The headquarters for J. Barbour and Sons Ltd. at the time of its foundation was located at 5 Market Place, South Shields. The company moved the headquarters to Wimbledon in 1916, then returned to Simonside, South Shields, in 1981.
The wax-cotton jackets are manufactured in Simonside, South Shields; most of the other products are manufactured outside the United Kingdom.
A Barbour "Stockman" waxed coat (with hood)
In addition to its waxed and quilted jackets, J. Barbour & Sons Ltd. are famous for sweaters, moleskin clothing, corduroy clothing, and tattersall shirts. Barbour has also entered the "waterproof-breathable" market with its own type waterproof liners, cordura external fabric and polar fleece sweaters. Some Barbour products contain outdoor-orientated features such as snug-fitting collars, "storm cuffs", waterproof pockets with drainage holes and wide "game" pockets. In recent years the company has successfully modernized its collections to appeal to a younger clientele while maintaining credibility with the traditional countryside customer. Many of the more fashionable ranges are influenced by the "Barbour International" motorcycling ranges. Taking inspiration from the company's 1931 waxed cotton motorcycling suit and the 1951 "Original Green" motorcycling jacket, modern collections are fashionable interpretations of the companies heritage in bikes.
Despite traditional connotations with rural life, Barbour jackets saw increased popularity as an urban fashion item in the 2010s decade.

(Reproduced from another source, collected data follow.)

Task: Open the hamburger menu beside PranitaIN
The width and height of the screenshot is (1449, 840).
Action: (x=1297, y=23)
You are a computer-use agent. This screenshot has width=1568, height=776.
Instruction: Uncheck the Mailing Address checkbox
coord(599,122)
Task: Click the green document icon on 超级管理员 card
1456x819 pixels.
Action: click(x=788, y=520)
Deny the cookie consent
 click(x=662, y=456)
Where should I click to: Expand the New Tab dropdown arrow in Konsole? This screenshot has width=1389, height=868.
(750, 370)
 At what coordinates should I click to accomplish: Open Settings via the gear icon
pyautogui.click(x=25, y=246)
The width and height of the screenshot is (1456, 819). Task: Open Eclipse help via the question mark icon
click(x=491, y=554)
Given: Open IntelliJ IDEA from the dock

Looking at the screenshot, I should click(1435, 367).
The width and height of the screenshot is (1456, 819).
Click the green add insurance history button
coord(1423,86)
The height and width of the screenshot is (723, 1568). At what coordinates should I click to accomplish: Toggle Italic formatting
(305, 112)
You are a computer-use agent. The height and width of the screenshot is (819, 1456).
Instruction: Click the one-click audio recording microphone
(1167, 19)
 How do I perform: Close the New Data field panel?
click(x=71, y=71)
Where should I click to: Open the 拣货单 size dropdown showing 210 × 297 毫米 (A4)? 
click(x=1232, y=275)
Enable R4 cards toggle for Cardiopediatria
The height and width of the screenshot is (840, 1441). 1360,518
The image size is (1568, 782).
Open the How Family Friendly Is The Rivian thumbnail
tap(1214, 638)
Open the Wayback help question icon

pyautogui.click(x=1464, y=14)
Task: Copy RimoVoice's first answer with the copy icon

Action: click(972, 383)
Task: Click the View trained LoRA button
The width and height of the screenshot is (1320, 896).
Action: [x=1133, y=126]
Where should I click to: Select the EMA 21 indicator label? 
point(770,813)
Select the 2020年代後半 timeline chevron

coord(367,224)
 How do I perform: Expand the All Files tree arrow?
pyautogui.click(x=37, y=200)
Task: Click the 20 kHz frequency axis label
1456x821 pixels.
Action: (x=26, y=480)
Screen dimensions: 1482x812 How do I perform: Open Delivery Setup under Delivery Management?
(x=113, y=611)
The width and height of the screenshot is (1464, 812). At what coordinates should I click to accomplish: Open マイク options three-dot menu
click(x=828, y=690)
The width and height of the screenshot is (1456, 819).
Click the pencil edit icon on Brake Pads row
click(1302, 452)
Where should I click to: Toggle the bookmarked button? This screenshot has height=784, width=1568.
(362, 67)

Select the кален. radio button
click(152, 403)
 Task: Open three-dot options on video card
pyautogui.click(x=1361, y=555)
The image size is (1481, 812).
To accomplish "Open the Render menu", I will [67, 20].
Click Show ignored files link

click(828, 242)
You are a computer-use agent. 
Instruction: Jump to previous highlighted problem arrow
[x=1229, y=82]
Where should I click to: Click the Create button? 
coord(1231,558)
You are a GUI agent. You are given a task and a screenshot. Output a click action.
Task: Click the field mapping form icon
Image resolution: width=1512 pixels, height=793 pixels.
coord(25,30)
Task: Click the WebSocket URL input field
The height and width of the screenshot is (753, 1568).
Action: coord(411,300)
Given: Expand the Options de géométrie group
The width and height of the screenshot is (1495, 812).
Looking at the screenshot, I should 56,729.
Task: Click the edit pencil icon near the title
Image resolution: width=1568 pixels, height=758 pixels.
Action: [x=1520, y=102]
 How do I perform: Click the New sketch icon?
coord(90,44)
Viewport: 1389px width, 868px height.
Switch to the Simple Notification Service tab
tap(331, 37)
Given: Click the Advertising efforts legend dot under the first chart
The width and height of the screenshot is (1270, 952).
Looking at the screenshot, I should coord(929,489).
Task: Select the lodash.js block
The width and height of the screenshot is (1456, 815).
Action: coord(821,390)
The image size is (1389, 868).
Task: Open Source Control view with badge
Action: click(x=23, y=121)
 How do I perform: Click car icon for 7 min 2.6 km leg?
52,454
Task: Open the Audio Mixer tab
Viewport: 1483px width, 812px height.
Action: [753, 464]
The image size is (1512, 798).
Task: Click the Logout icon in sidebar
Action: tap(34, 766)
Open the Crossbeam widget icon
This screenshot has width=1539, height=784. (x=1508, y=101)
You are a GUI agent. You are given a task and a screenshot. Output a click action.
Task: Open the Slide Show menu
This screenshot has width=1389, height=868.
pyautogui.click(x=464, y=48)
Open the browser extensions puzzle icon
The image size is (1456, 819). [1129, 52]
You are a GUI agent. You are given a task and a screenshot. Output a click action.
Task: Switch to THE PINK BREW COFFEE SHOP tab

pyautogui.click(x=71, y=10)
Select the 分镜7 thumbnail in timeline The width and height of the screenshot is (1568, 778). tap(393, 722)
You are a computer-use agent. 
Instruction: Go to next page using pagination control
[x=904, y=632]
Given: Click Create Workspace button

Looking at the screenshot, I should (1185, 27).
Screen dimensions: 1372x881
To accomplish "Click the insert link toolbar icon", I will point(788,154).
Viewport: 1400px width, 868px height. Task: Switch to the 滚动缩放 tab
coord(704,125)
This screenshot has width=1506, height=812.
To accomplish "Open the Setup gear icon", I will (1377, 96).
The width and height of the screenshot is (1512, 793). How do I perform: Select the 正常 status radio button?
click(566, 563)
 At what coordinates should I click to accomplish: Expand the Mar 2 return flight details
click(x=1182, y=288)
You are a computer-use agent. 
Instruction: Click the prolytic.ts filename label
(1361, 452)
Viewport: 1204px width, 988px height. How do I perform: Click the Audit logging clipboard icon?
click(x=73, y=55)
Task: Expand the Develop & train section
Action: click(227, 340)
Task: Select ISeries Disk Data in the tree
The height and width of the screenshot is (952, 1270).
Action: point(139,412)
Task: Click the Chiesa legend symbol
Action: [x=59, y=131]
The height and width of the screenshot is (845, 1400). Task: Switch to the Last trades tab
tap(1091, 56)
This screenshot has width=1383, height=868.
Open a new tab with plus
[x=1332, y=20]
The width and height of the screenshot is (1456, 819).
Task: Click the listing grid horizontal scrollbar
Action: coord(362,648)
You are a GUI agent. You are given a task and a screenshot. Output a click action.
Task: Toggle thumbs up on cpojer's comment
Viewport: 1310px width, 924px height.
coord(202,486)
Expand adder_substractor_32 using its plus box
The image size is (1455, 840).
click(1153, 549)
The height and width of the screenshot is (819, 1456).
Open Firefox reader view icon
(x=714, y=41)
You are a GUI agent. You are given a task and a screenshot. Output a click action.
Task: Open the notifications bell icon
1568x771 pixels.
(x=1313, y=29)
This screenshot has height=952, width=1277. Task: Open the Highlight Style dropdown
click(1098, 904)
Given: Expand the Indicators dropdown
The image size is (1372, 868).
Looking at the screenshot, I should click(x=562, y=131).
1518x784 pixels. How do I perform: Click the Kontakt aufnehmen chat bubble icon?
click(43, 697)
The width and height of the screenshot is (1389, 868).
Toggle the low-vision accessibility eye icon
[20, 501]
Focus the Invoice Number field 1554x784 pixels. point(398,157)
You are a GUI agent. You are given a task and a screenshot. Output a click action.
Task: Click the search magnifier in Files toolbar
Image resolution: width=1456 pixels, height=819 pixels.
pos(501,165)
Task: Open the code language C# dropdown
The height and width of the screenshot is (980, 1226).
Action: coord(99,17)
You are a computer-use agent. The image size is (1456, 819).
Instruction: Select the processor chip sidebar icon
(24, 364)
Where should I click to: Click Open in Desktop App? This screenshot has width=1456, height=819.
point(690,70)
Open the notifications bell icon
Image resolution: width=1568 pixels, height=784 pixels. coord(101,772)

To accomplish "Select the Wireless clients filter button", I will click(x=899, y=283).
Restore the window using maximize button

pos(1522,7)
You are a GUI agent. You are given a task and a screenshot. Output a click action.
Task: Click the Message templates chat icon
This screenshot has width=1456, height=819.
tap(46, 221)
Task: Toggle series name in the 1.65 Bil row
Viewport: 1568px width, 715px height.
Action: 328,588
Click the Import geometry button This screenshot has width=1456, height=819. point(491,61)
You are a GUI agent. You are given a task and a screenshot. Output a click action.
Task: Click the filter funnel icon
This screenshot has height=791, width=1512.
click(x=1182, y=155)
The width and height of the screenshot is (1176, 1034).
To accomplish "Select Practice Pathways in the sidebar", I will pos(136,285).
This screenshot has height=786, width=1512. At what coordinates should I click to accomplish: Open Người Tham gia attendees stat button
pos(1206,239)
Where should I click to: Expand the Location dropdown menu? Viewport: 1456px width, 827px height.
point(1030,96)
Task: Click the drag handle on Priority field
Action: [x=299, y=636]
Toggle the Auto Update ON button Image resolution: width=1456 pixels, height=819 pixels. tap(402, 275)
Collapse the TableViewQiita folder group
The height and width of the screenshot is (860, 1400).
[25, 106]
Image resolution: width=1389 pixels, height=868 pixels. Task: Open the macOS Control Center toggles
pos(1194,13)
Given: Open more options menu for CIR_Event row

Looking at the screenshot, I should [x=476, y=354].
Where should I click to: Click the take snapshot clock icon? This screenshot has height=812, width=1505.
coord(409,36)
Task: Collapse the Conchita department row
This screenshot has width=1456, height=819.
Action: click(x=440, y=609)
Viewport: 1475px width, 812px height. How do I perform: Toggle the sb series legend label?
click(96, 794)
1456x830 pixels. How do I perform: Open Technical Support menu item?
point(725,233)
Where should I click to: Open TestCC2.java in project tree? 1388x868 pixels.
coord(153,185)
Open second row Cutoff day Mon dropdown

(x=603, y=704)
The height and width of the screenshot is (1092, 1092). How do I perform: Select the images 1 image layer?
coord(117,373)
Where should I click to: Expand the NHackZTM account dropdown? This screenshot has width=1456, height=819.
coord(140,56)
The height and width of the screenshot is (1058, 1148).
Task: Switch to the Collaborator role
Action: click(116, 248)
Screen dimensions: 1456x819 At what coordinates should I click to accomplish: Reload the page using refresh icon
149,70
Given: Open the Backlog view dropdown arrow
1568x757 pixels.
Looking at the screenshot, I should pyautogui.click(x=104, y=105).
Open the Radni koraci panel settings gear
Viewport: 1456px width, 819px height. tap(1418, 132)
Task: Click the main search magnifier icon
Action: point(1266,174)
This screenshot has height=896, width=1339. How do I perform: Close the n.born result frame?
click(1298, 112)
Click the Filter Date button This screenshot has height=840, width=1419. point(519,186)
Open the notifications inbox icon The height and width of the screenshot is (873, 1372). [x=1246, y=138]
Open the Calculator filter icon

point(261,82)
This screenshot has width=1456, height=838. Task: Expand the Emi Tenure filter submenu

Some customers keep Barbour waxed jackets for years, sometimes decades. Among such people, the wear-and-tear on the garment can be addressed by Barbour’s repair service, which patches and reinforces jackets. J. Barbour and Sons Ltd. processes a total of over 100,000 jackets annually at the Simonside, South Shields and other facilities.
J. Barbour and Sons Ltd. holds royal warrants to supply "waterproof and protective clothing" that were received from HM Queen Elizabeth II in 1974, HRH The Duke of Edinburgh in 1982, and HRH The Prince of Wales in 1987.
J. Barbour and Sons Ltd. promotes the Barbour brand by associating itself with people and organizations that represent a lifestyle appealing to Barbour's target customers. Since 2004, Lord James Percy has been a brand ambassador involved in the design and marketing of the company's shooting clothing. The Household Cavalry Polo Team and the E. J. Churchill Shooting range are Barbours' other brand ambassadors.
Global Points of Sale
Aside from offering merchandise within Barbour retail stores, Barbour wholesales traditional Classic styles as well as the upmarket Beacon Heritage collection to many upscale department and specialty stores worldwide. As of Q3 2013, these retailers include Harrods, Harvey Nichols and Selfridges in the United Kingdom as well as Lord & Taylor, Bloomingdale's and Saks Fifth Avenue in the United States. Barbour has a retail and wholesale presence in over forty countries on six continents.